■ Problem requirements ■
Copy out every line holding the string "entry" from the records below.

[Opening Extracted information section]

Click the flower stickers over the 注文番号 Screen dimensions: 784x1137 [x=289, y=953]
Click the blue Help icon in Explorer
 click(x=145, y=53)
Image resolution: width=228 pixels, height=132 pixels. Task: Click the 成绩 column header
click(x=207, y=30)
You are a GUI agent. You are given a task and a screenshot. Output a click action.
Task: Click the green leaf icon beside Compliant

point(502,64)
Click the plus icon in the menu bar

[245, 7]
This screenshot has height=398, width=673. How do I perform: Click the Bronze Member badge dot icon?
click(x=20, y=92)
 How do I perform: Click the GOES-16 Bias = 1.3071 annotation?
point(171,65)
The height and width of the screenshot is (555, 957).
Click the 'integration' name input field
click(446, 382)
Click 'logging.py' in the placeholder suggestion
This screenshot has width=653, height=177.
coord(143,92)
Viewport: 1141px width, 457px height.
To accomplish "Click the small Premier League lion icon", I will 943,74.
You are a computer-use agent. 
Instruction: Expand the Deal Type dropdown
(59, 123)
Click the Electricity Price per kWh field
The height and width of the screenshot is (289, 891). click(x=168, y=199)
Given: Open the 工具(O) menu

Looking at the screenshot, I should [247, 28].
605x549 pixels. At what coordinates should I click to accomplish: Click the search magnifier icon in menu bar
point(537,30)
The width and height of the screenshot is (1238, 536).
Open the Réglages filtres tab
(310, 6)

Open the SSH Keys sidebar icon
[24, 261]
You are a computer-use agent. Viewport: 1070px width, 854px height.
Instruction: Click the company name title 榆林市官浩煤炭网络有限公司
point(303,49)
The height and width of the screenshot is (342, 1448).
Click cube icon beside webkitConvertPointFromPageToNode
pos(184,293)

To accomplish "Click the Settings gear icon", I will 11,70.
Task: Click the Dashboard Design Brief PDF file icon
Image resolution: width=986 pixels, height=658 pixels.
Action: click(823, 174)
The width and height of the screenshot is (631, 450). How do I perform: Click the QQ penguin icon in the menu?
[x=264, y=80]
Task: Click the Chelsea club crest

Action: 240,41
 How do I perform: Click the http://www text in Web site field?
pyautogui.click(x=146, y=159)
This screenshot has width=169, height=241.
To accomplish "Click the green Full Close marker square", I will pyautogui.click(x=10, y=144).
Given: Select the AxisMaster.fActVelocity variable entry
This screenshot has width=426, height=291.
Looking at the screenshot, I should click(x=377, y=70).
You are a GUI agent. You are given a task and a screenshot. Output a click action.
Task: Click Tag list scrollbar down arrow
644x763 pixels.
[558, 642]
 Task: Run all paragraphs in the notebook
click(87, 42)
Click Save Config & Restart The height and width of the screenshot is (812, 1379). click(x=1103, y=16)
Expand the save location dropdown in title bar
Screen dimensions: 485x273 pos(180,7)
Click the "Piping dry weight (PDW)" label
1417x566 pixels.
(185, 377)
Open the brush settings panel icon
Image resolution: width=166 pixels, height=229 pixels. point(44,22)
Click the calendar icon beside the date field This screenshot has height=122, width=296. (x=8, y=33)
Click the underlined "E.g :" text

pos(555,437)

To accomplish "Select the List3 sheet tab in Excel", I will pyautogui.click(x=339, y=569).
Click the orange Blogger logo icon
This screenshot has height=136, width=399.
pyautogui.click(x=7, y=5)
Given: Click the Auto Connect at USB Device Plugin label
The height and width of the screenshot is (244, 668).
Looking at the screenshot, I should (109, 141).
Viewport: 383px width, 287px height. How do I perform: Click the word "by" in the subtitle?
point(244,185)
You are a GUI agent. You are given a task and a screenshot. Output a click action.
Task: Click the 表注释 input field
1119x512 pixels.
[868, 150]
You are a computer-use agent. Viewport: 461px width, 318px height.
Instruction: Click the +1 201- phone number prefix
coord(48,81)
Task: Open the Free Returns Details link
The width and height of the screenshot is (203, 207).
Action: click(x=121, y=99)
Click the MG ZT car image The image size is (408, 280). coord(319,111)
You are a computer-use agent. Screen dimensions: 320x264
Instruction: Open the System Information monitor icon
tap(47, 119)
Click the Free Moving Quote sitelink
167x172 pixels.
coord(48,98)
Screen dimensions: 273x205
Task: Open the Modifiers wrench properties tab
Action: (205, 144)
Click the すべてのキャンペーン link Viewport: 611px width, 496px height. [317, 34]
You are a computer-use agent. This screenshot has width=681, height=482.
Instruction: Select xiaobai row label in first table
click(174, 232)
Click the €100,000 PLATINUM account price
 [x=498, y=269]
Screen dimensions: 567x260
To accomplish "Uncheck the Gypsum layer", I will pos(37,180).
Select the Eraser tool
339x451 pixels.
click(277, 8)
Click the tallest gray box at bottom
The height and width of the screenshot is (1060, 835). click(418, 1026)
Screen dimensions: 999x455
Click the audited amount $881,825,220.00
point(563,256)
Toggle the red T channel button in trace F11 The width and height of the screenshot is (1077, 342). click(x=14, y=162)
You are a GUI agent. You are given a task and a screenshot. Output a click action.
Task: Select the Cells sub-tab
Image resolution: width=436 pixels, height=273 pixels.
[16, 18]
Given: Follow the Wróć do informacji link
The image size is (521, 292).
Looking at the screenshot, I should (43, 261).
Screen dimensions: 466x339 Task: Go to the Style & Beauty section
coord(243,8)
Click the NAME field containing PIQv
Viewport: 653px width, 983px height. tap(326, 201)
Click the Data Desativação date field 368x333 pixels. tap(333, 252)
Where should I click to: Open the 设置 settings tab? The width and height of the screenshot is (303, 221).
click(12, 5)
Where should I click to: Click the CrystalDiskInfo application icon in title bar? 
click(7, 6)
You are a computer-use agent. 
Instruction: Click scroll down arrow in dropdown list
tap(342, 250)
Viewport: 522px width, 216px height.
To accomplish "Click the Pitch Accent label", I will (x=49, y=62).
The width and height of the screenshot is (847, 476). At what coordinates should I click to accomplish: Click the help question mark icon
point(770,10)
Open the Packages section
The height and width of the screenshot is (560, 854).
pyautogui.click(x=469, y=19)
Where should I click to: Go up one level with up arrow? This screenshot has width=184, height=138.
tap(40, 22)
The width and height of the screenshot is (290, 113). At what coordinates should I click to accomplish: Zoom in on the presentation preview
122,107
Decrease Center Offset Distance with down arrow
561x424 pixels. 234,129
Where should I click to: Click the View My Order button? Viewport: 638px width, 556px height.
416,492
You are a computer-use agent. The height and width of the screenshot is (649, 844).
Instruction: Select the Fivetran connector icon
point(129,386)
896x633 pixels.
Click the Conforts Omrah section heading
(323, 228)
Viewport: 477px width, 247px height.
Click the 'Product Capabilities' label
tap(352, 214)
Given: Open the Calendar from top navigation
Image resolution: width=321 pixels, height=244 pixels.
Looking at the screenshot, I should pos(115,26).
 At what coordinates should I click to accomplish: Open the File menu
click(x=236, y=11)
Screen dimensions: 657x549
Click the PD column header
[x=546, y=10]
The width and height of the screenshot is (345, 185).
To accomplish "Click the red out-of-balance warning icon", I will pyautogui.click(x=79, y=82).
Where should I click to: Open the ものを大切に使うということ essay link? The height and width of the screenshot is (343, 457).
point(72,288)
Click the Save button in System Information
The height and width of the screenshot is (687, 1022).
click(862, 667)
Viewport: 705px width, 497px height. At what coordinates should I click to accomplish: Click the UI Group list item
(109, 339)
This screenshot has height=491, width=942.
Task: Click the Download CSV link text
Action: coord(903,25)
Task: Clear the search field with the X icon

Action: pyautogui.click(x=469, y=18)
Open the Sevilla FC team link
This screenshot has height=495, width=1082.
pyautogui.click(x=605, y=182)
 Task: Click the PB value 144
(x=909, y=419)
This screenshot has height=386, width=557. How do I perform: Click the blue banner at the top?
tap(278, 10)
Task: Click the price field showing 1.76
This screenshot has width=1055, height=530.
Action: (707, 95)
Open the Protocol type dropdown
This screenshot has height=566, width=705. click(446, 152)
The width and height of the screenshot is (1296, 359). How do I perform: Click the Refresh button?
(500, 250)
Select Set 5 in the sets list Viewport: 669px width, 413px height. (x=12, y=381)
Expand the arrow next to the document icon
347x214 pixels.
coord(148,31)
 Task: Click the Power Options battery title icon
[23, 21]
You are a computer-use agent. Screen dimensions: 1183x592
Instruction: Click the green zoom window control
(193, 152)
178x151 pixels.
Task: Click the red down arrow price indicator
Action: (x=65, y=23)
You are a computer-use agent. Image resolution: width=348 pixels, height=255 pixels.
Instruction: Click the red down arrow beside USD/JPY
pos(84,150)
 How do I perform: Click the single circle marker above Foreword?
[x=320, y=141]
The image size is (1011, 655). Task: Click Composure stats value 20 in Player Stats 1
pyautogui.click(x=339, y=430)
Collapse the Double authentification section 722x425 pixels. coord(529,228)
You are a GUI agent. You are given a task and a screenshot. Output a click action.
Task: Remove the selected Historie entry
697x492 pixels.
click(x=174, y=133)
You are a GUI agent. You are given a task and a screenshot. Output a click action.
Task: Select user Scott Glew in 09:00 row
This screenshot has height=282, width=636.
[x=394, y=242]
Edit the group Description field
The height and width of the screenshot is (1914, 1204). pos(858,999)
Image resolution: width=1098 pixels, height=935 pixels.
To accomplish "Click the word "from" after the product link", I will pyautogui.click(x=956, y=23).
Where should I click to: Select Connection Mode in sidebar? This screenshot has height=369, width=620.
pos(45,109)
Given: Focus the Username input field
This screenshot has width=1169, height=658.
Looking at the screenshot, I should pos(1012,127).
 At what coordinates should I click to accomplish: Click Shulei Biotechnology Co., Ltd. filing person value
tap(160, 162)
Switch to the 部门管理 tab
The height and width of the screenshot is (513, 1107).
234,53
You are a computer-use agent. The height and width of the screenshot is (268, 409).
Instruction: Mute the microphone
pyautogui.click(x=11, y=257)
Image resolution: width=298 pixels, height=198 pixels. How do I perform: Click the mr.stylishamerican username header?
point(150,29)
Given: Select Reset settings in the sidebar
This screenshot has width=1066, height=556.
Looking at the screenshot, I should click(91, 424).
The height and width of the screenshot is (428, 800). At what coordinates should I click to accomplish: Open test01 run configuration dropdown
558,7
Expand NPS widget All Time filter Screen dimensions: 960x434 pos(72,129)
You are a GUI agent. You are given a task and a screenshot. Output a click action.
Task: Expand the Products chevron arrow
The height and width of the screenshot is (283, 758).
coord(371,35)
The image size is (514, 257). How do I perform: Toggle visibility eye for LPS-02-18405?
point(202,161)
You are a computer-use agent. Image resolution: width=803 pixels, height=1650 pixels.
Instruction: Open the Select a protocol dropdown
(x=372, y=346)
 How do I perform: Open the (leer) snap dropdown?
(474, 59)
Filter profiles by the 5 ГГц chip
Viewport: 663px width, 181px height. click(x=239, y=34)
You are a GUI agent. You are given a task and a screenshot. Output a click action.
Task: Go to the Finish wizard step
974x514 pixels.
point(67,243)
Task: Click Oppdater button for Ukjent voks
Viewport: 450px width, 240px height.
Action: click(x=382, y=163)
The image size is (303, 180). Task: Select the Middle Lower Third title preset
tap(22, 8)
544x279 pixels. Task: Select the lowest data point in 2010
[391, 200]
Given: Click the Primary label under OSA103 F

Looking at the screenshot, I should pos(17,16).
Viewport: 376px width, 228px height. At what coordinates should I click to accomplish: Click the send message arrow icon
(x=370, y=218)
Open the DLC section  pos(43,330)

[Closing Extracted information section]

■ Response to this exercise ■
Given: Select the AxisMaster.fActVelocity variable entry
Task: Remove the selected Historie entry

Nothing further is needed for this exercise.